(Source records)
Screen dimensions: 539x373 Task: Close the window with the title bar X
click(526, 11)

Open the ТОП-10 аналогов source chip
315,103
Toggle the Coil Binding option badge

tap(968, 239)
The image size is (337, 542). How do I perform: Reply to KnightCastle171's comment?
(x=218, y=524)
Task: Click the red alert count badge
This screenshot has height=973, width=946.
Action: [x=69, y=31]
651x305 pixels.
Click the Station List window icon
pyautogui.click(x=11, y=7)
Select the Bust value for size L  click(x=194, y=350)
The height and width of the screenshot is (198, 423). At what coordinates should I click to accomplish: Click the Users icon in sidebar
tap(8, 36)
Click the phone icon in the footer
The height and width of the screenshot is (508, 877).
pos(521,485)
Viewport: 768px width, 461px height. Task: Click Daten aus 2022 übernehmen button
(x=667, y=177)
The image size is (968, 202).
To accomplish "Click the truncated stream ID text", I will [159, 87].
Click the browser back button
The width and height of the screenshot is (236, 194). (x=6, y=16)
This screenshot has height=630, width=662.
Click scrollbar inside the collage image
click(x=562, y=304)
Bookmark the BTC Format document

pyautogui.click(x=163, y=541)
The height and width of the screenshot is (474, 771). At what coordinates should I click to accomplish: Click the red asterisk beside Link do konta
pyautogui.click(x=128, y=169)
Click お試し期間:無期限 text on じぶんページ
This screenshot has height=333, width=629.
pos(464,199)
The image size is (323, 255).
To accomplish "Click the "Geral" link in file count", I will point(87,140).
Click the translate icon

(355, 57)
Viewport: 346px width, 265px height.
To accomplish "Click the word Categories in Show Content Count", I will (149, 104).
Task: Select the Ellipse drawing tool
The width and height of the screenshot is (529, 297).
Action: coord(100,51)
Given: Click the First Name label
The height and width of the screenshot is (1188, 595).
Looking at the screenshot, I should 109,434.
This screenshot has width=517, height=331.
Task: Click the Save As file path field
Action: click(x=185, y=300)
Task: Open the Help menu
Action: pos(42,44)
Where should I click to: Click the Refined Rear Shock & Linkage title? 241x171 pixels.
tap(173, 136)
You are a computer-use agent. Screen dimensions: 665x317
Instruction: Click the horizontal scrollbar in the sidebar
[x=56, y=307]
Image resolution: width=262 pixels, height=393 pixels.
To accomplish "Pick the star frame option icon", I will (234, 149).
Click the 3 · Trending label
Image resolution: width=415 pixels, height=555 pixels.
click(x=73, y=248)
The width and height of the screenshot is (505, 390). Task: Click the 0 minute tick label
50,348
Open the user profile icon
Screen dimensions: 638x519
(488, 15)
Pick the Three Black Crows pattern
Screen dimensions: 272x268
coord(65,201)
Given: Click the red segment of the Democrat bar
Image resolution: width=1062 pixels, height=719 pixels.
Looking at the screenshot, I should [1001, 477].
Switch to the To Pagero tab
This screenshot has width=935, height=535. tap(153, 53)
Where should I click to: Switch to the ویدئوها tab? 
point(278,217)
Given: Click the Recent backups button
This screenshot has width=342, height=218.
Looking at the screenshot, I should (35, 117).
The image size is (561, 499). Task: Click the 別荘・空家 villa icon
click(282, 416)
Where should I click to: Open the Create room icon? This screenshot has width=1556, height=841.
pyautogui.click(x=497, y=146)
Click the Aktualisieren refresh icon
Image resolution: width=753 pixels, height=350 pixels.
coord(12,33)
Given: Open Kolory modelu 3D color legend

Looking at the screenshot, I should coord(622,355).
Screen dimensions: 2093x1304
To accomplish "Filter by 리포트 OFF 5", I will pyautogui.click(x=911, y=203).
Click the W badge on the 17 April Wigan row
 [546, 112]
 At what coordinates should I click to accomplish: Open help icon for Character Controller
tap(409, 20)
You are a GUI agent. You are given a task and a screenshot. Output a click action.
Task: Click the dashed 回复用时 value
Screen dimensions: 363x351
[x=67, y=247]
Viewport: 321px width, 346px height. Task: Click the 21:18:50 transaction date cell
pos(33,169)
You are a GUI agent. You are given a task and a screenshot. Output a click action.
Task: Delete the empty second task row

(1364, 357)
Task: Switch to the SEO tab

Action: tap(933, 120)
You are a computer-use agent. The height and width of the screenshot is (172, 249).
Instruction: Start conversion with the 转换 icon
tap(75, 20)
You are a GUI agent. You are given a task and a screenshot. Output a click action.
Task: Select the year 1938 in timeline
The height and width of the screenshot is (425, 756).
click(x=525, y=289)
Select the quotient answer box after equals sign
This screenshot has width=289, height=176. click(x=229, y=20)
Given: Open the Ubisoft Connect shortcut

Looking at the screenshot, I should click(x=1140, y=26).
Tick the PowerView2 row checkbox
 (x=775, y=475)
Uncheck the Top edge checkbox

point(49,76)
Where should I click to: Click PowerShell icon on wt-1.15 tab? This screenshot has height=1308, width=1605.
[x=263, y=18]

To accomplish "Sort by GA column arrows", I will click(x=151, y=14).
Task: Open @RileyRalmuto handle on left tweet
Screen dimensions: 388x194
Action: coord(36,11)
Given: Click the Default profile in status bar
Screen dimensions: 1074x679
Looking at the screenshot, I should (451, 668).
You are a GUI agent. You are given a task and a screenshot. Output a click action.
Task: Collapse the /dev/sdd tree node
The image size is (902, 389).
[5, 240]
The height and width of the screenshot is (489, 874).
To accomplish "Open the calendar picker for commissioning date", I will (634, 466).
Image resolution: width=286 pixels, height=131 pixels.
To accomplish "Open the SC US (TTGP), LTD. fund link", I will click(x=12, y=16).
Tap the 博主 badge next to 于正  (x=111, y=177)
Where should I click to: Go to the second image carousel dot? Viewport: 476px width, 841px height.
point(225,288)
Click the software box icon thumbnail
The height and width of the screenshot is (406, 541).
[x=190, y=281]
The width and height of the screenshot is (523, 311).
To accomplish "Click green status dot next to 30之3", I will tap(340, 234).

(AIM)
Can you write out everything in the listing from the line containing "The image size is (561, 499)." down to the line containing "click(282, 416)", swapping "villa" for "cottage" and changing nothing else?

(THE SOLUTION)
The image size is (561, 499). Task: Click the 別荘・空家 cottage icon
click(282, 416)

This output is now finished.